[Work required]
Answer these questions about the forum thread below.
(a) Which Weaviate server version does the setup information list?
(b) What kind of log does the first reply call hnsw_vector_cache_prefill?
(c) In the sample code, which tokenization is set for the "Author" property?

[Selected passage]
## Start
I am getting hnsw_vector_cache_prefill frequently

2020ashish · November 8, 2024, 8:43am

Description

Hello I am getting hnsw_vector_cache_prefill in log very frequently.

I don’t information on this log.
In addition of above, I am also getting Query call with protocol GRPC batch failed with message Deadline Exceeded and also

Can any one help me ?

Server Setup Information

Weaviate Server Version: 1.27.1
Deployment Method:
Multi Node? Number of Running Nodes: 1
Client Language and Version: Python-latest
Multitenancy?: Yes

Any additional Information

DudaNogueira · November 8, 2024, 11:11am

hi @2020ashish !!

Welcome to our community

the hnsw_vector_cache_prefill is just a INFO log, so no worries here.

Can you paste the entire stack trace error for the second issue?

2020ashish · November 12, 2024, 11:26am

Apologize, for late reply
It was from OOMKill issue.
I have few question.
In our case we have ingest all of data which is semi structured.
While ingesting there are so many read/ write operation to update previous data.

While ingestion, First I check if data exist or not then update certain field. Ingestion time is less compare to updation time. What should be best approach ?

DudaNogueira · November 12, 2024, 12:40pm

Hi! The best approach is doing a batch with deterministic IDs.

If you want to define a fixed ID for each object, that’s the way to go:

Remember to use batch instead of insert or insert_many

Let me know if this helps!

Thanks!

2020ashish · November 12, 2024, 1:13pm

We are using batch.
While ingestion we need to check if record exist or not than inserting.
Sample code provide, how we are ingesting data in some case.
while updation time is huge for below approach.
Please suggest any optimized way ?

class_name = "Book"
if client.collections.exists(class_name):
    client.collections.delete(class_name)
client.collections.create(
    name=class_name,
    vectorizer_config=wcc.Configure.Vectorizer.text2vec_transformers(),
    multi_tenancy_config=wcc.Configure.multi_tenancy(enabled=True),
    inverted_index_config=wcc.Configure.inverted_index(
        index_timestamps = True
    ),
    properties=[
        wcc.Property(
            name="Book_name",
            data_type=wcc.DataType.TEXT,
            tokenization=wcc.Tokenization.FIELD,
        ),
        wcc.Property(
            name="Author",
            data_type=wcc.DataType.TEXT,
            tokenization=wcc.Tokenization.WORD,
            skip_vectorization=True,
        ),
        wcc.Property(
            name="Book_Summary",
            data_type=wcc.DataType.TEXT,
            tokenization=wcc.Tokenization.FIELD,
            
        ),
        wcc.Property(
            name="Update_date",
            data_type=wcc.DataType.TEXT,
            tokenization=wcc.Tokenization.FIELD,
            skip_vectorization=True,
        ),
    ],
)
## End
[Entries supplied]
## Start
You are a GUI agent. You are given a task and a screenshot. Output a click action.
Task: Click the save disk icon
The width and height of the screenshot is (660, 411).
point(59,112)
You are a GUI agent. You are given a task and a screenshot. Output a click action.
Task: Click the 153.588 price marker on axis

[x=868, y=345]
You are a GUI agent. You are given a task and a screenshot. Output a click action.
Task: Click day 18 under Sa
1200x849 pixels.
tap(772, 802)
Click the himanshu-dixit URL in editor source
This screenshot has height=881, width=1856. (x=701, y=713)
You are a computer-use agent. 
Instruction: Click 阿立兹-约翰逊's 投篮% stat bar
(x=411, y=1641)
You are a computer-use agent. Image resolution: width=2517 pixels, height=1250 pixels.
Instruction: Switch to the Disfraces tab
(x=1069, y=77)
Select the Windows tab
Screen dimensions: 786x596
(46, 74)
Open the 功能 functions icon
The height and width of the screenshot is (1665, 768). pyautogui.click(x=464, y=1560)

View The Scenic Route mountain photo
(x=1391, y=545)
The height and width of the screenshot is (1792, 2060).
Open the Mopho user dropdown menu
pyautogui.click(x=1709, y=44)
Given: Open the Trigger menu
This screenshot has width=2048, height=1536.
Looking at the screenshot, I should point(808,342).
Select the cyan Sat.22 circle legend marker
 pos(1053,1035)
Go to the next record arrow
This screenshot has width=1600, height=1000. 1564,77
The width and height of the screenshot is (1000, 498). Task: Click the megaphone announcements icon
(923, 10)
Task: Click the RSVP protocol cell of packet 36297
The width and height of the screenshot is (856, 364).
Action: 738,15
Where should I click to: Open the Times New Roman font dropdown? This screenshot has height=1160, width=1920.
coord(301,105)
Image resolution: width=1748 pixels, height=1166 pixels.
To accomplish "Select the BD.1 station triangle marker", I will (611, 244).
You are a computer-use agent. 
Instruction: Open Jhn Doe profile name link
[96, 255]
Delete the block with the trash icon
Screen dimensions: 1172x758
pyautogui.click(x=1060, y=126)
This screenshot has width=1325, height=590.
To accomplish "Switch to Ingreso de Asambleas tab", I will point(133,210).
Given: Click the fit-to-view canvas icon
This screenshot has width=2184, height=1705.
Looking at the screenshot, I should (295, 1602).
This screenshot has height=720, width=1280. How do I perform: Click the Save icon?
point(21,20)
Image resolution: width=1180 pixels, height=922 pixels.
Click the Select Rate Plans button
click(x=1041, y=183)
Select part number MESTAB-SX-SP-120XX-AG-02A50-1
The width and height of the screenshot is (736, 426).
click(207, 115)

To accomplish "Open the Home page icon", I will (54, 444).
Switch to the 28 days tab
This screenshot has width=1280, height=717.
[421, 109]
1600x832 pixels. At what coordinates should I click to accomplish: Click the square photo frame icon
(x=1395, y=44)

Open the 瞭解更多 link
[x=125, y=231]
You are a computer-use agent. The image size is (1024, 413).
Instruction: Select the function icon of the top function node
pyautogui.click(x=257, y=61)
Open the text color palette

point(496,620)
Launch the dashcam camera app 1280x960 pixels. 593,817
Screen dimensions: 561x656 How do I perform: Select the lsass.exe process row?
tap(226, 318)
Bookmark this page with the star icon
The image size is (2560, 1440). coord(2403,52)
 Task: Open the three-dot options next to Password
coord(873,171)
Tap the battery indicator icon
## End
[Problem solution]
(a) 1.27.1
(b) An INFO log
(c) WORD